# Ideas For Booking Spanish Trains?



## Hoc (Jun 1, 2010)

I'm having a problem booking a train from Madrid to Salamanca next month.  I go to Raileurope.com and it constantly tells me that it is waiting for an update from the Spanish Rail System, and won't let me book.  An email to RailEurope.com has gone unanswered.  Also, the Renfe site says that the trains aren't running anywhere around my dates.

I want to book my resorts in Salamanca, but since they're nonrefundable, I don't want to do it until I can get the train tickets, so I know I can get there.
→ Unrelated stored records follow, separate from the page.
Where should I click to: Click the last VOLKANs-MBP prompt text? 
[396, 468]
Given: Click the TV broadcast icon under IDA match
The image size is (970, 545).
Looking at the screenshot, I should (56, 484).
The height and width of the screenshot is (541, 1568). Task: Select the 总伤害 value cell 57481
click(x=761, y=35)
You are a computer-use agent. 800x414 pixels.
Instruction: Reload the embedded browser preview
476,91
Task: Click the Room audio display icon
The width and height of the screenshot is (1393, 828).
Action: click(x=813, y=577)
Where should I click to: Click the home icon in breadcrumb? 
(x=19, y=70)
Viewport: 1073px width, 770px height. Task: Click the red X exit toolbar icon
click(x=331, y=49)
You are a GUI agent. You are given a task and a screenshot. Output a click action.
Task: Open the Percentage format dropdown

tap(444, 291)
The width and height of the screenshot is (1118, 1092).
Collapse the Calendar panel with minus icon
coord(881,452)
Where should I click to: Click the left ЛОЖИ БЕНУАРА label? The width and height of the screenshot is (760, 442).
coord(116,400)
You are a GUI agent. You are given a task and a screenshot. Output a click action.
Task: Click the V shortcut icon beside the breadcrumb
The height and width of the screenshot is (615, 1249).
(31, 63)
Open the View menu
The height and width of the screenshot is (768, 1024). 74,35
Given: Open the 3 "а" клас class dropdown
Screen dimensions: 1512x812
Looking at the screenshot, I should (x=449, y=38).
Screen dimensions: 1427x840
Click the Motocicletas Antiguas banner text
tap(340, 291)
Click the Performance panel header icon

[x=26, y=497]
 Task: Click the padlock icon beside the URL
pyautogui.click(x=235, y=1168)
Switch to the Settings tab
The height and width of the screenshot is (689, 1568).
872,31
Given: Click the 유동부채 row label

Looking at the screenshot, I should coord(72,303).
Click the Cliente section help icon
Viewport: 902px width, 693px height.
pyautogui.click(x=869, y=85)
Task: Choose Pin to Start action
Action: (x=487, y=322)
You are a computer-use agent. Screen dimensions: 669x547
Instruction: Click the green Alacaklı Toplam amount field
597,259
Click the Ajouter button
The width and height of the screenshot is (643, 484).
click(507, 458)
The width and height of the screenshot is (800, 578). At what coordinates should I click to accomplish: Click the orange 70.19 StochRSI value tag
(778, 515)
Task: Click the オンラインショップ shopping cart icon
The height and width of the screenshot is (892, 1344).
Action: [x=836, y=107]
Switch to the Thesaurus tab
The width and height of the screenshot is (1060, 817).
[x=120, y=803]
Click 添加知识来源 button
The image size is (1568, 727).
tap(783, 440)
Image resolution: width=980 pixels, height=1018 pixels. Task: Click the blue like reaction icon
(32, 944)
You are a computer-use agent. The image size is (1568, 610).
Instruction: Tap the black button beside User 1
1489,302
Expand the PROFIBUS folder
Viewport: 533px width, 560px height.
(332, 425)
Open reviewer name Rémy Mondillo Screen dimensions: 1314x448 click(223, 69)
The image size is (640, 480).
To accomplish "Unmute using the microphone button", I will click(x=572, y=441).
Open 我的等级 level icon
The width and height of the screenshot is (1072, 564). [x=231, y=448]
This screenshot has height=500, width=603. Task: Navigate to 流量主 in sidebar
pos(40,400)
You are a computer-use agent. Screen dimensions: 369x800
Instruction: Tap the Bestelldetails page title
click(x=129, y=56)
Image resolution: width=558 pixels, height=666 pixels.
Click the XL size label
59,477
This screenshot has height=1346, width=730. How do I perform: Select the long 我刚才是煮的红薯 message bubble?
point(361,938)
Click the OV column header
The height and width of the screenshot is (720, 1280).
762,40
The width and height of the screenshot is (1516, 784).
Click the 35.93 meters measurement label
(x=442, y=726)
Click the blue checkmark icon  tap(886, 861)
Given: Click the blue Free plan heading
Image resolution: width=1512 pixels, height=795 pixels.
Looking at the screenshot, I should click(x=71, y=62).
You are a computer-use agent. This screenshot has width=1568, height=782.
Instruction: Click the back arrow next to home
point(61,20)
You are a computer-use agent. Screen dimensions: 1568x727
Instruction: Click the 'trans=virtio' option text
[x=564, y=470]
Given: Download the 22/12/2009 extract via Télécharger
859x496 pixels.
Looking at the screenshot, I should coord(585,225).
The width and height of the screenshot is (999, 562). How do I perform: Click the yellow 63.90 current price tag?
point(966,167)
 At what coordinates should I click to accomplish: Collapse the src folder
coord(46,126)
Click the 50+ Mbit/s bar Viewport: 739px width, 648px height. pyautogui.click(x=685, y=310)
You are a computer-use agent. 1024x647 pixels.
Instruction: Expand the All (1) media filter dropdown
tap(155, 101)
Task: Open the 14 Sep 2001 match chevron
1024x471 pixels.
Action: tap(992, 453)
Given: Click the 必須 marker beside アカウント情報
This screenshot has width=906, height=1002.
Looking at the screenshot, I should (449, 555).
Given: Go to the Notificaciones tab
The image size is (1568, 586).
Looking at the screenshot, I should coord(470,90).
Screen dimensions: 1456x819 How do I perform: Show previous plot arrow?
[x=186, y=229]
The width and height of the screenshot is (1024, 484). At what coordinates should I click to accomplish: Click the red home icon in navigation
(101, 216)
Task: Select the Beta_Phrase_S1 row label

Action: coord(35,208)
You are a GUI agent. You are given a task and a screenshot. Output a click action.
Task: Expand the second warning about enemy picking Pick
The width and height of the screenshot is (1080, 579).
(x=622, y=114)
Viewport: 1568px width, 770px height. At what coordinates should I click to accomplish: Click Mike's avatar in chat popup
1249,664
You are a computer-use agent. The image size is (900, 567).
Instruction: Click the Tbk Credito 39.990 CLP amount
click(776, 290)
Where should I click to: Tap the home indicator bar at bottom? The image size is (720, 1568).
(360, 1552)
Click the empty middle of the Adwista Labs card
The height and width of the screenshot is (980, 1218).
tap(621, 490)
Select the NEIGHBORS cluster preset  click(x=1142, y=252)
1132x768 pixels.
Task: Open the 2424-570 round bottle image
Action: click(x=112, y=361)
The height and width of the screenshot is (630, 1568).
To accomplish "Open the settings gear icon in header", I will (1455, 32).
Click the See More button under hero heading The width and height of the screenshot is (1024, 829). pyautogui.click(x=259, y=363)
Anyone have any ideas how to book the tickets?


----------



## Carolinian (Jun 1, 2010)

First, I would avoid RailEurope, which will charge you higher prices, sometimes A LOT higher prices.  I had one incident where they quoted me almost FOUR TIMES what I ended up paying for the ticket at the station in Europe.  Most agencies located in the US selling European rail tickets pad the prices significantly.  I would deal with the Spanish rail system.

The best European railroads to check schedules online with are the German and Austrian railroads.  Links to those are on the links directory at www.timeshareforums.com


----------



## Passepartout (Jun 1, 2010)

I found Renfe to be the the most unfriendly website this side of RCI's. After it continually came up empty on an upcoming trip, I found that getting the tickets at the station rather than from them online, there were trains darn near every hour for less $$.

So, that said, I'd say that you _can_ get from Madrid to Salamanca, just not online.

Happy travels.

Jim Ricks


----------



## Carolinian (Jun 1, 2010)

My April 2010 Cook's European Timetable shows at least 6 high speed trains a day bewteen these two points,and on some days eight, in each direction.  Unless something mighty unusual is going on, there should be no problem buying a ticket at the station.


----------



## Hoc (Jun 1, 2010)

I know that there are a lot of trains, but I would hate to book a nonrefundable hotel room in Salamanca, just to be told when I get to Madrid at 4 pm on the 14th of july that the trains to Salamanca are all booked up and now I have to sleep in the street in Madrid.


----------



## RAMBO (Jun 2, 2010)

*trains in spain*

I just booked my tickets with RAILEUROPE. I checked the prices thru concierge at the hotel we are staying and they were actually cheaper ?? weak EURO. I did try to book thru RENFE and it was pain. If this is of any help to you I paid $1182 for 4 return tickets in first class from Madrid to Malaga. Booking was easy and they deliver tickets to you. There is a small fee for insurance against cancellation, which I didn't get.


----------



## sml2181 (Jun 2, 2010)

Since you are arriving 4pm, you would have 2 direct options by train for that day. Personally I wouldn't worry too much (but I would stay the night in Madrid and travel to Salamanca in the morning), I do understand your concern though. Both German and Austrian websites show routes requiring reservations.  

I checked our Dutch website and although it does list all the times and your date (German and Austrian websites only showed routes late in the evening with a connection after midnight), it does say it can't be reserved online and a phone call is needed. Their website: TGV-Europe.com. 

You could also call Renfe (++34-902 24 02 02), email them: atencionviajero@renfe.es, or take the bus. However, the bus should leave every hour with the last one at 11pm I believe, but I only saw departures before 2pm.


----------



## Hoc (Jun 2, 2010)

I got the following response from RailEurope:



			
				RailEurope said:
			
		

> Dear [Hoc],
> Thank you for your email. I would be happy to assist you today.
> The trains that you wish to book from Madrid to Salamanca have not yet
> been loaded into the Spanish system at this time. With these trains,
> ...



So, maybe I'll just take it on faith that we'll arrive on time from Morocco, that we'll be able to catch a night train, and book the hotels.


----------



## nerodog (Jun 13, 2010)

*this is a good site*

the man in seat 61  is a good site to explore


----------



## Jimster (Jun 17, 2010)

*to mod*

Can we add this to transportation in the sticky above on spain?


----------



## vaterp37 (Jul 7, 2010)

I used the following instructions found on Tripadvisor to book my renfe tickets for my trip in June.  I ended up paying a web fare of 30 some euros for 1 way from madrid to Malaga

http://www.tripadvisor.com/ShowTopi...ickets_Online_Revised_May_28_2010-Madrid.html


----------